» **What to produce**
The whole listing is to be printed again exactly.

Task inputs below:

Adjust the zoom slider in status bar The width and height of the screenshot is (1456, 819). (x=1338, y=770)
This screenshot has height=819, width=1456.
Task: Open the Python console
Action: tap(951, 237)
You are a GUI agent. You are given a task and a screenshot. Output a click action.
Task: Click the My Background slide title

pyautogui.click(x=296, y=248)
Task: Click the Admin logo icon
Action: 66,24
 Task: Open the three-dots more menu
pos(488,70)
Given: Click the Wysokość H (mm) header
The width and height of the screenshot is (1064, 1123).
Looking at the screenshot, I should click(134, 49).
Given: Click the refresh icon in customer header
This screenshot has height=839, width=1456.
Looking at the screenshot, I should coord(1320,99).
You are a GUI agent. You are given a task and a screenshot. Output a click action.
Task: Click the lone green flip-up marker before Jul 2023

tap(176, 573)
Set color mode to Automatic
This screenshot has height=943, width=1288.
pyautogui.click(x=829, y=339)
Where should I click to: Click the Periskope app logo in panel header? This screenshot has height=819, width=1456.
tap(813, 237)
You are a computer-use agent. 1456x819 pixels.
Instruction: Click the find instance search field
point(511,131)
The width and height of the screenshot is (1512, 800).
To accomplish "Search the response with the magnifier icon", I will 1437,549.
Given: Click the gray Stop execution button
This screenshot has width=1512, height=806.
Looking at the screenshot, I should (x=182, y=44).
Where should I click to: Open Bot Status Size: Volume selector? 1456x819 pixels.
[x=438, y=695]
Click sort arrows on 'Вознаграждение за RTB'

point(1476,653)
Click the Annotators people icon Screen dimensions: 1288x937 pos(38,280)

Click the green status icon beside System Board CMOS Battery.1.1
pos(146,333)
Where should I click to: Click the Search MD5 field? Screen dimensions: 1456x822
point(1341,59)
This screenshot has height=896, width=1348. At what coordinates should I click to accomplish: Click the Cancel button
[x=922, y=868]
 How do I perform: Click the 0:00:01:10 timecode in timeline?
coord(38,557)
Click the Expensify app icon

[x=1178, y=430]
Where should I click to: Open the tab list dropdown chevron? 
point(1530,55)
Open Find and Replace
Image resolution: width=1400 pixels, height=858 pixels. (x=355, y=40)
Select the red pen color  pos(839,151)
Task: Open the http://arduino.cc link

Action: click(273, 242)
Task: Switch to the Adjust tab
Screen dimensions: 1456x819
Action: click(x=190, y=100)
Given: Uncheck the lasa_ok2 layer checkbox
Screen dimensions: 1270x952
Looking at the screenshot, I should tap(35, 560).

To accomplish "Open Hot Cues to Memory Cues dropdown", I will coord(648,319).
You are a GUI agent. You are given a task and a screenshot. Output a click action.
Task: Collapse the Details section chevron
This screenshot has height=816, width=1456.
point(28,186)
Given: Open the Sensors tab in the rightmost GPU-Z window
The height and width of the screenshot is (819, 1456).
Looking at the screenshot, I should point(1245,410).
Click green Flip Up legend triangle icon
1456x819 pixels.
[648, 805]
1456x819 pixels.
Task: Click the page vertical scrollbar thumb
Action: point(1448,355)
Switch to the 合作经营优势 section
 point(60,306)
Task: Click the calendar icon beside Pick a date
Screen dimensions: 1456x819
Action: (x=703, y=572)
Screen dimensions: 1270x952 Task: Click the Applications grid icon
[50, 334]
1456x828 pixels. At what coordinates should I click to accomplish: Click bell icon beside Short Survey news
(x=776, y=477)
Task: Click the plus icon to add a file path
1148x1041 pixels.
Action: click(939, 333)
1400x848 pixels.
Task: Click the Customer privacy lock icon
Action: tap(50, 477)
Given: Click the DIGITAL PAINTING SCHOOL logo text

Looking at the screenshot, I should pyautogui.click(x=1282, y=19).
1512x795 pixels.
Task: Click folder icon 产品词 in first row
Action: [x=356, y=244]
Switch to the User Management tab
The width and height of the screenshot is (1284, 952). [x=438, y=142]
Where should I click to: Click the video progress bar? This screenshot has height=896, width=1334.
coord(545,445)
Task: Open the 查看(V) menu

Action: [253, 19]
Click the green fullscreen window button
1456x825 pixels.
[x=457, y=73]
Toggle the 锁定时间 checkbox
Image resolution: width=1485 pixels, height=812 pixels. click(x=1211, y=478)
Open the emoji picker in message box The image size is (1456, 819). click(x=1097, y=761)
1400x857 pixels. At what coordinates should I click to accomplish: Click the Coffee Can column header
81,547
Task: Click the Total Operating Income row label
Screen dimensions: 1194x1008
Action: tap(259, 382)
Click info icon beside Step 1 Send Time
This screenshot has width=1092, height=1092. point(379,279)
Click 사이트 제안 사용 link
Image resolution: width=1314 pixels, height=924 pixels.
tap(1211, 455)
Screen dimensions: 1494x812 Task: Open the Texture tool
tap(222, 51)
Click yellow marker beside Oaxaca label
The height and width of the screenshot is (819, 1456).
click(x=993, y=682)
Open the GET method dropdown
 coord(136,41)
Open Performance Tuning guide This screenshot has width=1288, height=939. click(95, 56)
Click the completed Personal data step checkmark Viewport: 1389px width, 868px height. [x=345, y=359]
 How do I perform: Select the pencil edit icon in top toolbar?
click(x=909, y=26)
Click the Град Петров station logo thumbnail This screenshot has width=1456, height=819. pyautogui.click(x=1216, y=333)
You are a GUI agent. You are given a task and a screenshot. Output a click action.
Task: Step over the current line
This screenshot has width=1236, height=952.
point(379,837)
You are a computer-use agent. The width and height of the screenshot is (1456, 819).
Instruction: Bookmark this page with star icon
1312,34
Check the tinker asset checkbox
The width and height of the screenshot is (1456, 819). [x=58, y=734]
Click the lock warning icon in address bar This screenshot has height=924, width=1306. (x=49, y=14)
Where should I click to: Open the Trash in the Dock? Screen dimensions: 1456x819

End of Task inputs.

» **Solution to this task**
Adjust the zoom slider in status bar The width and height of the screenshot is (1456, 819). (x=1338, y=770)
This screenshot has height=819, width=1456.
Task: Open the Python console
Action: tap(951, 237)
You are a GUI agent. You are given a task and a screenshot. Output a click action.
Task: Click the My Background slide title

pyautogui.click(x=296, y=248)
Task: Click the Admin logo icon
Action: 66,24
 Task: Open the three-dots more menu
pos(488,70)
Given: Click the Wysokość H (mm) header
The width and height of the screenshot is (1064, 1123).
Looking at the screenshot, I should click(134, 49).
Given: Click the refresh icon in customer header
This screenshot has height=839, width=1456.
Looking at the screenshot, I should coord(1320,99).
You are a GUI agent. You are given a task and a screenshot. Output a click action.
Task: Click the lone green flip-up marker before Jul 2023

tap(176, 573)
Set color mode to Automatic
This screenshot has height=943, width=1288.
pyautogui.click(x=829, y=339)
Where should I click to: Click the Periskope app logo in panel header? This screenshot has height=819, width=1456.
tap(813, 237)
You are a computer-use agent. 1456x819 pixels.
Instruction: Click the find instance search field
point(511,131)
The width and height of the screenshot is (1512, 800).
To accomplish "Search the response with the magnifier icon", I will 1437,549.
Given: Click the gray Stop execution button
This screenshot has width=1512, height=806.
Looking at the screenshot, I should (x=182, y=44).
Where should I click to: Open Bot Status Size: Volume selector? 1456x819 pixels.
[x=438, y=695]
Click sort arrows on 'Вознаграждение за RTB'

point(1476,653)
Click the Annotators people icon Screen dimensions: 1288x937 pos(38,280)

Click the green status icon beside System Board CMOS Battery.1.1
pos(146,333)
Where should I click to: Click the Search MD5 field? Screen dimensions: 1456x822
point(1341,59)
This screenshot has height=896, width=1348. At what coordinates should I click to accomplish: Click the Cancel button
[x=922, y=868]
 How do I perform: Click the 0:00:01:10 timecode in timeline?
coord(38,557)
Click the Expensify app icon

[x=1178, y=430]
Where should I click to: Open the tab list dropdown chevron? 
point(1530,55)
Open Find and Replace
Image resolution: width=1400 pixels, height=858 pixels. (x=355, y=40)
Select the red pen color  pos(839,151)
Task: Open the http://arduino.cc link

Action: click(273, 242)
Task: Switch to the Adjust tab
Screen dimensions: 1456x819
Action: click(x=190, y=100)
Given: Uncheck the lasa_ok2 layer checkbox
Screen dimensions: 1270x952
Looking at the screenshot, I should tap(35, 560).

To accomplish "Open Hot Cues to Memory Cues dropdown", I will coord(648,319).
You are a GUI agent. You are given a task and a screenshot. Output a click action.
Task: Collapse the Details section chevron
This screenshot has height=816, width=1456.
point(28,186)
Given: Open the Sensors tab in the rightmost GPU-Z window
The height and width of the screenshot is (819, 1456).
Looking at the screenshot, I should point(1245,410).
Click green Flip Up legend triangle icon
1456x819 pixels.
[648, 805]
1456x819 pixels.
Task: Click the page vertical scrollbar thumb
Action: point(1448,355)
Switch to the 合作经营优势 section
 point(60,306)
Task: Click the calendar icon beside Pick a date
Screen dimensions: 1456x819
Action: (x=703, y=572)
Screen dimensions: 1270x952 Task: Click the Applications grid icon
[50, 334]
1456x828 pixels. At what coordinates should I click to accomplish: Click bell icon beside Short Survey news
(x=776, y=477)
Task: Click the plus icon to add a file path
1148x1041 pixels.
Action: click(939, 333)
1400x848 pixels.
Task: Click the Customer privacy lock icon
Action: tap(50, 477)
Given: Click the DIGITAL PAINTING SCHOOL logo text

Looking at the screenshot, I should pyautogui.click(x=1282, y=19).
1512x795 pixels.
Task: Click folder icon 产品词 in first row
Action: [x=356, y=244]
Switch to the User Management tab
The width and height of the screenshot is (1284, 952). [x=438, y=142]
Where should I click to: Click the video progress bar? This screenshot has height=896, width=1334.
coord(545,445)
Task: Open the 查看(V) menu

Action: [253, 19]
Click the green fullscreen window button
1456x825 pixels.
[x=457, y=73]
Toggle the 锁定时间 checkbox
Image resolution: width=1485 pixels, height=812 pixels. click(x=1211, y=478)
Open the emoji picker in message box The image size is (1456, 819). click(x=1097, y=761)
1400x857 pixels. At what coordinates should I click to accomplish: Click the Coffee Can column header
81,547
Task: Click the Total Operating Income row label
Screen dimensions: 1194x1008
Action: tap(259, 382)
Click info icon beside Step 1 Send Time
This screenshot has width=1092, height=1092. point(379,279)
Click 사이트 제안 사용 link
Image resolution: width=1314 pixels, height=924 pixels.
tap(1211, 455)
Screen dimensions: 1494x812 Task: Open the Texture tool
tap(222, 51)
Click yellow marker beside Oaxaca label
The height and width of the screenshot is (819, 1456).
click(x=993, y=682)
Open the GET method dropdown
 coord(136,41)
Open Performance Tuning guide This screenshot has width=1288, height=939. click(95, 56)
Click the completed Personal data step checkmark Viewport: 1389px width, 868px height. [x=345, y=359]
 How do I perform: Select the pencil edit icon in top toolbar?
click(x=909, y=26)
Click the Град Петров station logo thumbnail This screenshot has width=1456, height=819. pyautogui.click(x=1216, y=333)
You are a GUI agent. You are given a task and a screenshot. Output a click action.
Task: Step over the current line
This screenshot has width=1236, height=952.
point(379,837)
You are a computer-use agent. The width and height of the screenshot is (1456, 819).
Instruction: Bookmark this page with star icon
1312,34
Check the tinker asset checkbox
The width and height of the screenshot is (1456, 819). [x=58, y=734]
Click the lock warning icon in address bar This screenshot has height=924, width=1306. (x=49, y=14)
Where should I click to: Open the Trash in the Dock? Screen dimensions: 1456x819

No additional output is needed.